US 12,293,815 B2
Smart multidosing
David Inwald, Berkley, MI (US); Kenneth I. Kohn, West Bloomfield, MI (US); Laura S. Dellal, New York, NY (US); and Caitlin Joline Brown, Ashburn, VA (US)
Assigned to OptimDosing LLC, Farmington Hills, MI (US)
Filed by OptimDosing LLC, Farmington Hills, MI (US)
Filed on Apr. 14, 2021, as Appl. No. 17/230,424.
Claims priority of provisional application 63/009,483, filed on Apr. 14, 2020.
Prior Publication US 2021/0319870 A1, Oct. 14, 2021
This patent is subject to a terminal disclaimer.
Int. Cl. G06Q 50/00 (2024.01); A61J 7/00 (2006.01); A61K 31/7088 (2006.01); A61K 38/46 (2006.01); A61K 48/00 (2006.01); G16H 20/10 (2018.01); G16H 50/20 (2018.01); G16H 50/70 (2018.01); G16H 70/40 (2018.01)

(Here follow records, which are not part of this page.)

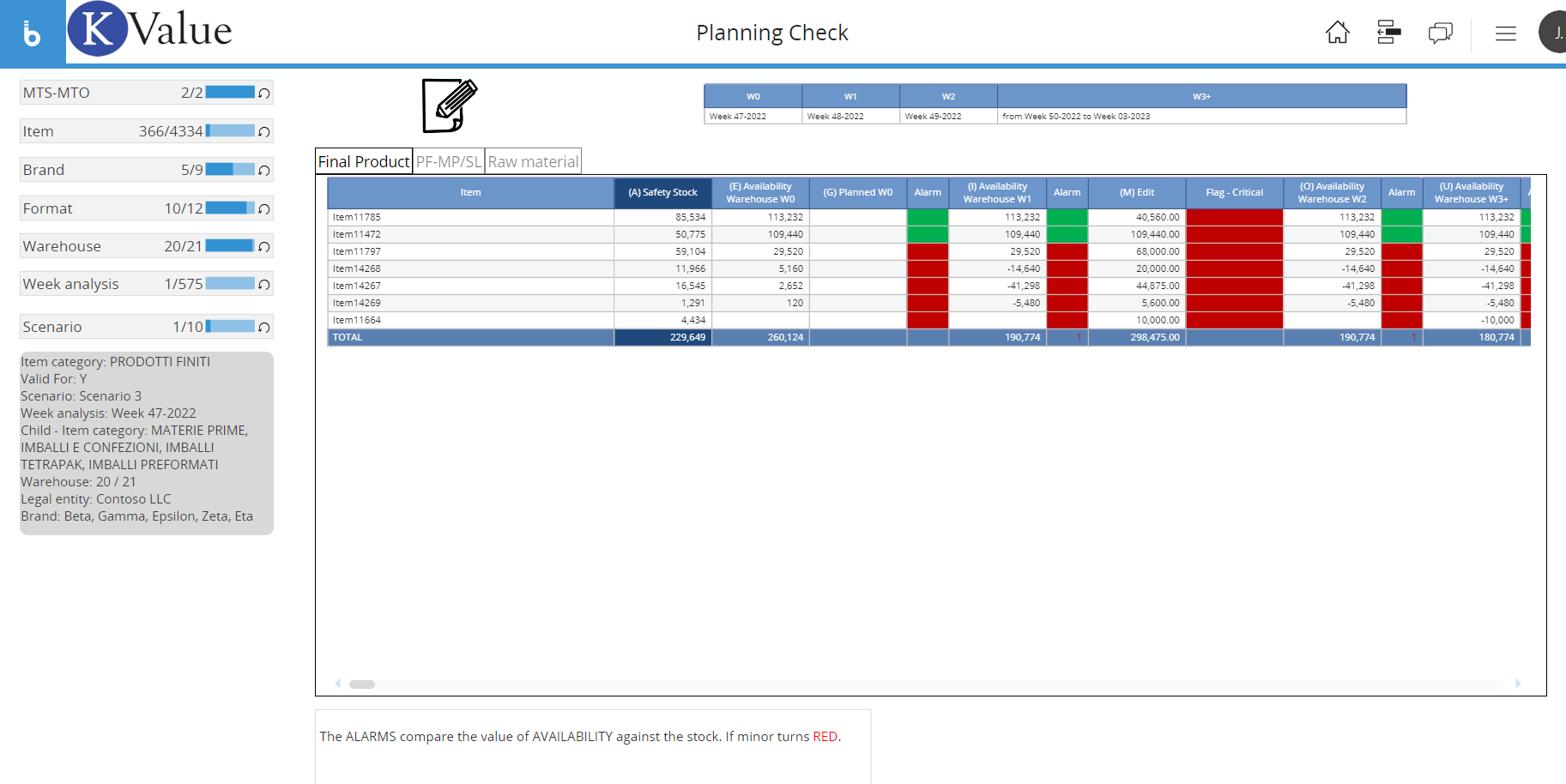Click the user avatar icon

(1555, 33)
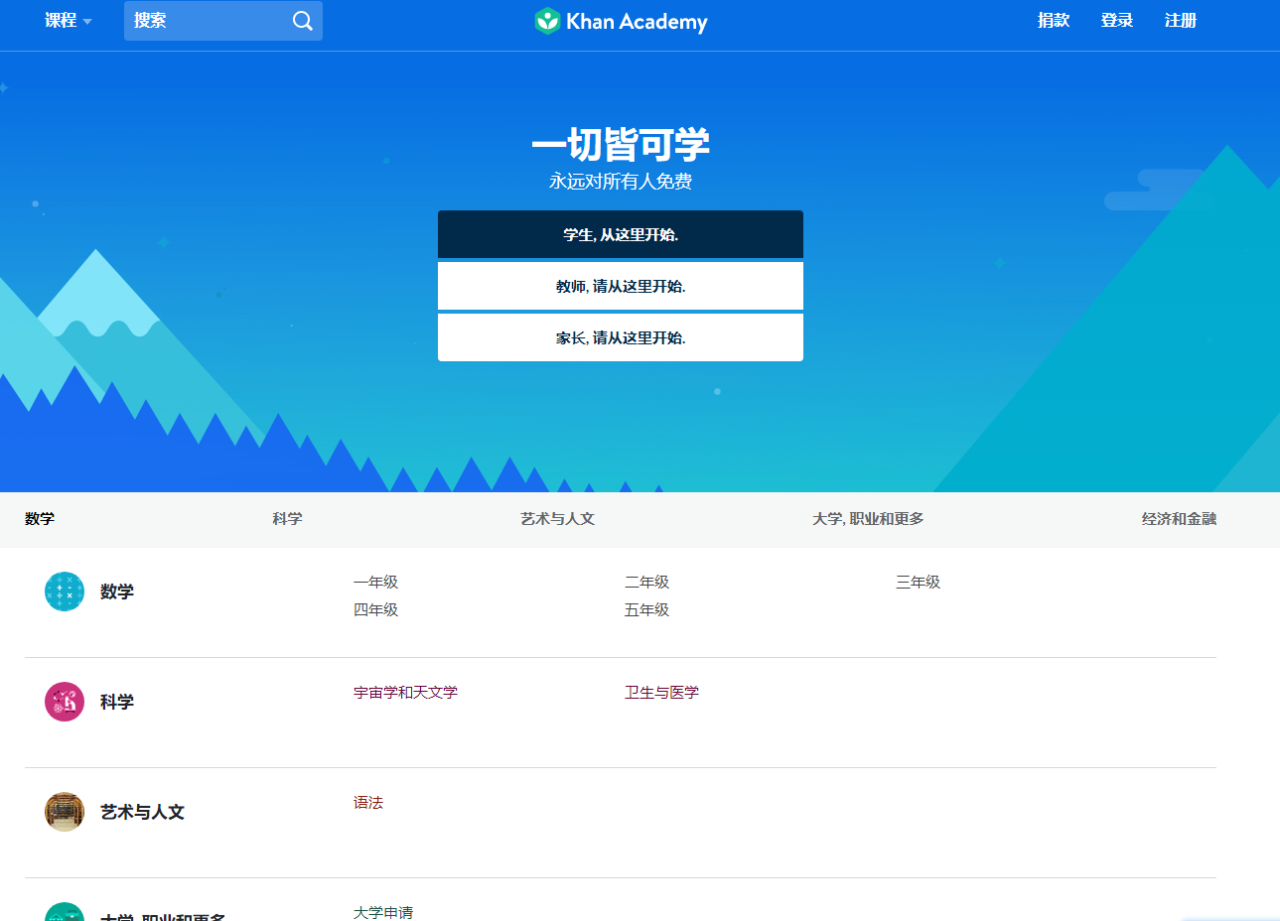This screenshot has width=1280, height=921.
Task: Open the 数学 subject icon
Action: (64, 592)
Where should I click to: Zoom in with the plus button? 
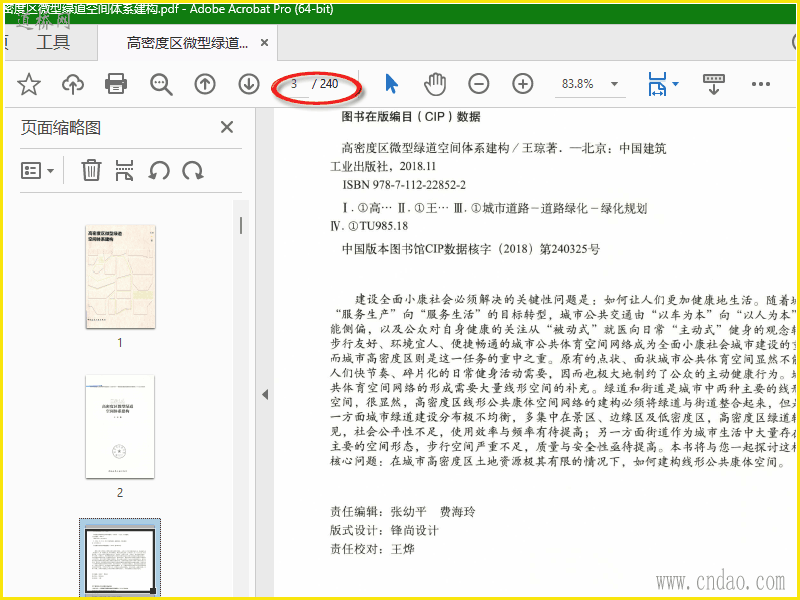(x=523, y=84)
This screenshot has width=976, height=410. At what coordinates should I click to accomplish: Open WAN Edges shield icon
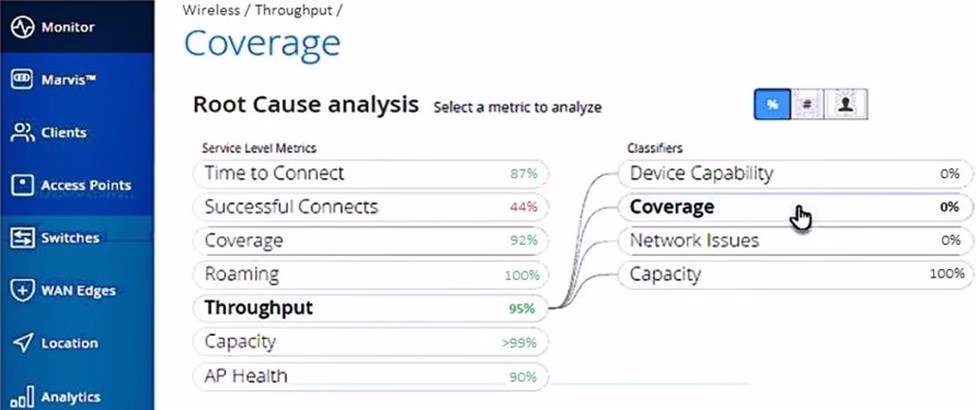click(x=22, y=291)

CPC G16H 20/10 (2018.01) [A61J 7/0084 (2013.01); A61K 31/7088 (2013.01); A61K 38/465 (2013.01); A61K 48/0091 (2013.01); G16H 50/20 (2018.01); G16H 50/70 (2018.01); G16H 70/40 (2018.01)] 15 Claims
OG exemplary drawing
 
1. A method for dosing multiple drugs for an individual patient and treating the patient with a gene editor treatment, including the steps of:
a healthcare professional collecting and inputting data from the individual patient including drugs to be taken by the patient and genetic testing information into a database with a central artificial intelligence (Al) stored on non-transitory computer readable media, wherein the Al has access to otherwise private outside data, the collecting step including the healthcare professional collecting a sample from the individual patient chosen from the group consisting of spit, blood, plasma, urine, and tissue and obtaining genetic data and determining that the individual patient has cancer or a virus;
after receiving the individual patient data, the central Al analyzing the individual patient data in view of dosing criteria established based on the outside data including clinical trial data from outside databases of clinics, electronic medical records, pharmaceutical companies, private databases, and contract research organizations (CROs);
the central Al performing the analyzing step by the Al extracting all features relating variables that affect drug metabolism and creating a model relating dosing to patient condition and effect of drugs on the condition that affect efficacy and toxicity of all drugs taken, wherein the variables include age of patient, weight of patient, known side effects of drugs alone and in combinations with other drugs, known toxicity range as related to ED 50 and dose response points of interest, efficacy ranges, and chronic treatment effect versus acute treatment, the Al conducting natural language processing on unstructured data and extracting features from unstructured text of patient notes and notes from informal exams,
after extracting all features and creating a model, the Al identifying nearest neighbors of persons from the outside data having similar patient data and genetic data and/or underwent a treatment plan with similar drug combinations and identifies related study and trial data with a K- Nearest Neighbor algorithm that calculates a distance between the patient and a neighbor patient using both continuous data and discrete data that is assigned a value and manually supplied to the database,
after identifying nearest neighbors, the Al comparing patient data to neighboring patient data with weighting schemes, and wherein genetic testing information generates ethnicity and demographics features for the K-Nearest Neighbor algorithm, and the Al running the model simultaneously across all possible dosage ranges;
after the central Al performing the analyzing step, the central Al determining doses of multiple drugs for each drug taken by the individual patient and maximizing therapeutic effect while minimizing adverse effects for the interaction of specific drugs or drug classes taken while minimizing cost to the patient, taking into account insurance coverage, patient preferences, and availability of the drugs, and displaying the dose in a readable report for a practitioner; and
based on the readable report, a healthcare professional providing a personalized gene editor editing treatment to the individual patient with dosing and targeting information based on the genetic testing information input into the central Al; and
designing gRNAs for use with the gene editor treatment for a virus or cancer based on the genetic testing information, wherein the gene editor is chosen from the group consisting of zinc finger nuclease, TALENs (transcription activator-like effector nucleases), argonaute protein, human WRN, C2c2, C2c1, C2c3, CRISPR Cas9, CRISPR/Cpf1, CRISPR/TevCas9, Archaea Cas9 (ARMAN 1, ARMAN 4), CasX, and CasY, and treating the individual patient with the gene editor treatment.